A Modern Data Warehouse Architecture: Part 2 – Make it a Logical Data Warehouse

In the first post of this series (here) I suggested that Hadoop could be effectively used as the platform for staging. Figure 2 describes the result. In this post I will extend the architecture by adding a data federation feature and turning the entire picture into a logical data warehouse… and then we’ll consider the consequences.

Figure 2. Add a Data Lake

add-a-data-lake1

 

 

 

 

 

 

 

 

Figure 3. Add a Federation Layer

add-ldw

 

 

 

 

 

 

 

 

Figure 3 shows this extension.. but lets quickly review what a federation fabric provides.

First, the fabric allows any of the tables and files in the picture to be registered as “virtual” tables. This includes tables in EDWs, and any marts, in one or more Hadoop systems, the sandbox, and even in the source systems. From here the fabric is viewed by any programs in the BI, Analytics, Apps layer as a single relational database composed of all of the registered tables.This fabric would consume ODBC and JDBC queries at a minimum and provide some level of data translation, function translation, and query translation to allow all of the virtual tables to be queried through the single SQL dialect offer by the fabric. Finally, the fabric would provide some measure of optimization to reduce the overhead of accessing these distributed systems. It is this optimization that is the main topic of the series I suggested above.

One of the important implications of th… one that is often overlooked before implementation… is that the queries emitted from the fabric add workload to the underlying databases. If, in Figure 3, the top EDW is 100% busy servicing un-federated queries then adding a workload that joins that data to the 2nd EDW’s data will overburden the system. This is why it is not usually sound design to integrate source, OLTP systems into a fabric. The OLTP systems are not likely to be optimized in any way for the resulting workload.
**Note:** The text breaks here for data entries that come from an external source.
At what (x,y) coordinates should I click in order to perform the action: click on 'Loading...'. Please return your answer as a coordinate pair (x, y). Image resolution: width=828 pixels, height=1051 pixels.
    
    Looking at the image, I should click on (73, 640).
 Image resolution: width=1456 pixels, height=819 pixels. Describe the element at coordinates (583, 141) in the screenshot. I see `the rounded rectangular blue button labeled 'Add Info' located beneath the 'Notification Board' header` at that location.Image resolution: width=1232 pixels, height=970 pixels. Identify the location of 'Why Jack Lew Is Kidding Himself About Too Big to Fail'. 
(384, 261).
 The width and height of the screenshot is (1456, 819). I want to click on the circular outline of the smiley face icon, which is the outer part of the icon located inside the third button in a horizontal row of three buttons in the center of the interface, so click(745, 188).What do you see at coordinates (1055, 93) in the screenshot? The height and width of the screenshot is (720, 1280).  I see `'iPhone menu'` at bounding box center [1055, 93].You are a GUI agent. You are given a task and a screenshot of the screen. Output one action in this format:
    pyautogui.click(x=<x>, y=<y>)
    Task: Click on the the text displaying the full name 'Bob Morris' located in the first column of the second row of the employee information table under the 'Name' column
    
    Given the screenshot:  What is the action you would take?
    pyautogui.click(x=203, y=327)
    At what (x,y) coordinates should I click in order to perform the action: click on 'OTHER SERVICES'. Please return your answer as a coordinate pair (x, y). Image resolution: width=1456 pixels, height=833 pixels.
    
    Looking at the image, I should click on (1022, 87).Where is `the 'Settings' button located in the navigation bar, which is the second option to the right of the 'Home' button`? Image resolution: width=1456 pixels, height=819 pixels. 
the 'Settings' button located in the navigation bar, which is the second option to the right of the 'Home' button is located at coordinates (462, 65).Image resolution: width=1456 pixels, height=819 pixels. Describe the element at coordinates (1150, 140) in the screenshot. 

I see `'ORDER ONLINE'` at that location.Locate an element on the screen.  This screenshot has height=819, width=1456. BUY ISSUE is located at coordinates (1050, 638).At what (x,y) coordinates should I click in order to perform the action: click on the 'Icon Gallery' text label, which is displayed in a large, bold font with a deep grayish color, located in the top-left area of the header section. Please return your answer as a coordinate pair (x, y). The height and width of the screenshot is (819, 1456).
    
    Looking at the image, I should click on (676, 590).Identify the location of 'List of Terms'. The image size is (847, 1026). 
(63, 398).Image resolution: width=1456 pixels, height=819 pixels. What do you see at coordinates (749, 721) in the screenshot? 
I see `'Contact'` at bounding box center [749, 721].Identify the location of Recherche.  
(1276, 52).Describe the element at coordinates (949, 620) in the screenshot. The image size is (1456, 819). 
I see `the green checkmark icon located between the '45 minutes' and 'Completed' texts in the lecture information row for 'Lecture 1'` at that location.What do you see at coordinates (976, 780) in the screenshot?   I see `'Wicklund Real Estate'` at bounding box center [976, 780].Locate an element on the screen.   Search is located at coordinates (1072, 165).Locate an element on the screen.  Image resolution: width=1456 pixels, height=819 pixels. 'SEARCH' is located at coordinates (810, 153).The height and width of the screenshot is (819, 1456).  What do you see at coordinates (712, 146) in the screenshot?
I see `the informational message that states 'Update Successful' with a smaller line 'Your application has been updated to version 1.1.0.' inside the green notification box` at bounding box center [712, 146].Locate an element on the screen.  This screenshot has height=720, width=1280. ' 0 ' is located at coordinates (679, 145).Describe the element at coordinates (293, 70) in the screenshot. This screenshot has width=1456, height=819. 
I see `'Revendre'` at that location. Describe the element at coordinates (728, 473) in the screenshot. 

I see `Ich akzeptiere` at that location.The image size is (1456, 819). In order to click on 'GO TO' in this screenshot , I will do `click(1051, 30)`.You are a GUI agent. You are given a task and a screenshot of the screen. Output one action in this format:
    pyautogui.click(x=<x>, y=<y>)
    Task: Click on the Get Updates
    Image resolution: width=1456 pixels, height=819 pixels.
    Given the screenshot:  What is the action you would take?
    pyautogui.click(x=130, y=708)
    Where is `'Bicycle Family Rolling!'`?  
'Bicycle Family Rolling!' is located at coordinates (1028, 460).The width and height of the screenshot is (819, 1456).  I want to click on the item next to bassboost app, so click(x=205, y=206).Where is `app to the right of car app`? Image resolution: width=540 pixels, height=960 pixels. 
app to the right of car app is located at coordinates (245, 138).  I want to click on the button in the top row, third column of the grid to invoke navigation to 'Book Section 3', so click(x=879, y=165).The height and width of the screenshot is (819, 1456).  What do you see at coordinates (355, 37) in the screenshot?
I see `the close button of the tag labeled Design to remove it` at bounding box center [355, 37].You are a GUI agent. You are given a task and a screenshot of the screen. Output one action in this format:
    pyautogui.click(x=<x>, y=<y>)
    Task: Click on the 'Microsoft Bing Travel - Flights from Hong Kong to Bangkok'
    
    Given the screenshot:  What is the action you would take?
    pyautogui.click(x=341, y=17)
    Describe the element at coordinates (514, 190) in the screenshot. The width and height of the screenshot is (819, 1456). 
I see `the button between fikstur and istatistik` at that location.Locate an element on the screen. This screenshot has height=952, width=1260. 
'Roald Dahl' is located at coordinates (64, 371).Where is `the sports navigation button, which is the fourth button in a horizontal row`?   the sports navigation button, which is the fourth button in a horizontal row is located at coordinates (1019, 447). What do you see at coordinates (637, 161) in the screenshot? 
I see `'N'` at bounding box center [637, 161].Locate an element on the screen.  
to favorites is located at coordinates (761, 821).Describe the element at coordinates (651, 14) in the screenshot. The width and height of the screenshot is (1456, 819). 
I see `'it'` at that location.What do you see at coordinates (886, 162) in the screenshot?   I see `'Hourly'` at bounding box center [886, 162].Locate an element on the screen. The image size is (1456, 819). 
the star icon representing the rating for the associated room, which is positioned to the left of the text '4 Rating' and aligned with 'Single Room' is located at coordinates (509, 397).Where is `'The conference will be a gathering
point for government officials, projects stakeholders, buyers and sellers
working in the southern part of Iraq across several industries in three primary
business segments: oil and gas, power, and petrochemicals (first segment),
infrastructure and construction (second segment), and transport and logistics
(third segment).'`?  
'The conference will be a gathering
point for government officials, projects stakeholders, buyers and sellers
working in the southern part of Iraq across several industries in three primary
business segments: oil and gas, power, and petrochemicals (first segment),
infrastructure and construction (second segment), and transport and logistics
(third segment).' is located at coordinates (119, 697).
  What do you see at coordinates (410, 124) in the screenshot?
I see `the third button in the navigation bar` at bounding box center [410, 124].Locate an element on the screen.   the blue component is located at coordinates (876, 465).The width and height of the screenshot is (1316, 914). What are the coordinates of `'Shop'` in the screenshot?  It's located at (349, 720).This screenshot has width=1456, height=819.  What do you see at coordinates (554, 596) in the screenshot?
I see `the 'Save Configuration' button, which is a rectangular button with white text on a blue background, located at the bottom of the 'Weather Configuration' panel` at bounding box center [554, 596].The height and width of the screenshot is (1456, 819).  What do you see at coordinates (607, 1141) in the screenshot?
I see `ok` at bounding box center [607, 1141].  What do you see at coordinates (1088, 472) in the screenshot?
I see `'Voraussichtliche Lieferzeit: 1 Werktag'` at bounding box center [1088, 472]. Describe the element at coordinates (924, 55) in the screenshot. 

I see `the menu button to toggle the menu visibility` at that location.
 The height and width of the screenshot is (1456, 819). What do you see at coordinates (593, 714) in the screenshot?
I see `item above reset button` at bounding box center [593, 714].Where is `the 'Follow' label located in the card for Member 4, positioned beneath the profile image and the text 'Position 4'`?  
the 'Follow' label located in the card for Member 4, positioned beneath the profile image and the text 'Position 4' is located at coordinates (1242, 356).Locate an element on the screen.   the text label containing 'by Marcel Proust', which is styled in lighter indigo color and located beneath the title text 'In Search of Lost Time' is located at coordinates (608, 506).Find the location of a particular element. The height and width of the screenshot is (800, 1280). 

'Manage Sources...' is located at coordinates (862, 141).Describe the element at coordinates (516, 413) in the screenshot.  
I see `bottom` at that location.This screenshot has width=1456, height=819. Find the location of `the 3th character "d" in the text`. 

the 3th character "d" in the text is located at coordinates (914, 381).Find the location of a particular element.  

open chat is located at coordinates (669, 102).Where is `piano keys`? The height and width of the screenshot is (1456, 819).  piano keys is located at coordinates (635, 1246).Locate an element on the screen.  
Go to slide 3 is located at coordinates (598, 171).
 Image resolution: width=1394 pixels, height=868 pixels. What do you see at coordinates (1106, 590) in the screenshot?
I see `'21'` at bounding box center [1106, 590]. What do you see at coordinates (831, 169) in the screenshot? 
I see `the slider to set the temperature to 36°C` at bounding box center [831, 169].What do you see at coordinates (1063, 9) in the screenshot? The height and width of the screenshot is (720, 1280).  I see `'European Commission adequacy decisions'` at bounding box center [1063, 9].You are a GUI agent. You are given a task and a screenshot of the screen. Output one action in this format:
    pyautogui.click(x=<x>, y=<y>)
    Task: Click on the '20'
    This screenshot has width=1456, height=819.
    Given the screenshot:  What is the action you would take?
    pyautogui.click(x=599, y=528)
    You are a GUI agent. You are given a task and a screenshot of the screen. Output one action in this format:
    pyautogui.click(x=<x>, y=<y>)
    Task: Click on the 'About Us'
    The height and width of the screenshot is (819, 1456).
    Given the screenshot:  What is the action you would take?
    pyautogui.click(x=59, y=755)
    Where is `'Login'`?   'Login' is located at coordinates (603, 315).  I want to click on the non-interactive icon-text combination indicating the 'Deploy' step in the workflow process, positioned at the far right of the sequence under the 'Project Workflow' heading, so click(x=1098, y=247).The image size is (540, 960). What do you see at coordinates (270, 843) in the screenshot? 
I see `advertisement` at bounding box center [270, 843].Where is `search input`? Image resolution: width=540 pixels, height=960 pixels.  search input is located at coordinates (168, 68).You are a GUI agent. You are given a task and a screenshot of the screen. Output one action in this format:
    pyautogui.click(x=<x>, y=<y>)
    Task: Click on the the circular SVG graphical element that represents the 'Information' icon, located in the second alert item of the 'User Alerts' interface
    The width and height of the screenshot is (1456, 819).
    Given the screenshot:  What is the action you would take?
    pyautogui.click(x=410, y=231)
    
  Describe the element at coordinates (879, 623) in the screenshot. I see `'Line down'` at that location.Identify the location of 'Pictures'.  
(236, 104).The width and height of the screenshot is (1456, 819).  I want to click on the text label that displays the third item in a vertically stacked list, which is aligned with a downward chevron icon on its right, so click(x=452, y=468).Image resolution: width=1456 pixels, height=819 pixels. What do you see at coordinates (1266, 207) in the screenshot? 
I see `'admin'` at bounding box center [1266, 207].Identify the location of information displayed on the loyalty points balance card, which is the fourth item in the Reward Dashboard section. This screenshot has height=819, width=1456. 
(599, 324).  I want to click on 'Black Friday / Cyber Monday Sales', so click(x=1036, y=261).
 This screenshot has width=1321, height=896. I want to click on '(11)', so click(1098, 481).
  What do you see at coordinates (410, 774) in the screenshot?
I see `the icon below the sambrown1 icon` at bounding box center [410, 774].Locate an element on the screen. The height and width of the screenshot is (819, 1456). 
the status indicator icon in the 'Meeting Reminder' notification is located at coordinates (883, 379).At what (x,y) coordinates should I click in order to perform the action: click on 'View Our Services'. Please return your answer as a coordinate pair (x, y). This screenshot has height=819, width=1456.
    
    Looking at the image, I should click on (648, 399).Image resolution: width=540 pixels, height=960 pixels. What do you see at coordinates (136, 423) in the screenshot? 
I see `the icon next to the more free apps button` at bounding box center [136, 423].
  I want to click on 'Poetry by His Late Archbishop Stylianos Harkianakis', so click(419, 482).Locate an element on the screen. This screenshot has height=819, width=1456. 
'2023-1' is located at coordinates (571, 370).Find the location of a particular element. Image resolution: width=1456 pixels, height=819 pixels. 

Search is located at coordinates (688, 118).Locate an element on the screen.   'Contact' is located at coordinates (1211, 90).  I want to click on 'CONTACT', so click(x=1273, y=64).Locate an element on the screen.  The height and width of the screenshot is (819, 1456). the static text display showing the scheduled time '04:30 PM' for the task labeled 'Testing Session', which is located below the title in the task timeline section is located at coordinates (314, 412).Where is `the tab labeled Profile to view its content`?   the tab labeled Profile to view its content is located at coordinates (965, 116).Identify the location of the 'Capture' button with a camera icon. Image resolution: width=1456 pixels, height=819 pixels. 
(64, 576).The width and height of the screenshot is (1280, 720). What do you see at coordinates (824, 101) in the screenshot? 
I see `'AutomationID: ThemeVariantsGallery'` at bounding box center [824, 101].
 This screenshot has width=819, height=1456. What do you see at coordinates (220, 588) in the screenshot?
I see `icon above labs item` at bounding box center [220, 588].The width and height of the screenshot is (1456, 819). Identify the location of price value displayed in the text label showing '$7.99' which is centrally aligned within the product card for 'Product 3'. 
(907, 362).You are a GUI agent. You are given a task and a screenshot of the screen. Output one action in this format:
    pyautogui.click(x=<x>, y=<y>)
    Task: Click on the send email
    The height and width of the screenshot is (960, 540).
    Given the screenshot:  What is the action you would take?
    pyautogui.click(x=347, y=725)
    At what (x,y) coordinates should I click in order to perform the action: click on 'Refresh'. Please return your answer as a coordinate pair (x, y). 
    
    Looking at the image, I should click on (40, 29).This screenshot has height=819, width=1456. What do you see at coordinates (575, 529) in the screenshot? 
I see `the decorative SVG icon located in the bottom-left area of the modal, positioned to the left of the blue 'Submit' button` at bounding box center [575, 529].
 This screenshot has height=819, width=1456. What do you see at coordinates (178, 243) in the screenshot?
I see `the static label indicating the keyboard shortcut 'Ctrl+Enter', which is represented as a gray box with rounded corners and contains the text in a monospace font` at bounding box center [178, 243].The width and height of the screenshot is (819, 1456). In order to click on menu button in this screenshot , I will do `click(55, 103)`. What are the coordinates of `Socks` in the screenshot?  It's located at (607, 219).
But the upside of the fabric is significant. Consider:

  • If we just said “yes” and loaded ungoverned data into a sandbox the business users can immediately access that data and join it to dimensions and facts deployed elsewhere in the enterprise.
  • Rogue data marts can now be integrated back into the fold.
  • Redundant data deployed to allow joins within a single database instance can be eliminated and the joins can be federated. Note that federation is no silver bullet… there may be performance reasons for co-locating data… but you now can consider the trade-offs (I’ll post later on a way to federate and improve performance).
  • Data bases products can be retired without affecting the programs that access them. If you have an old data mart built on a product that you would rather not support or license… you can move the data and re-point the virtual tables without impacting the tools and applications at all.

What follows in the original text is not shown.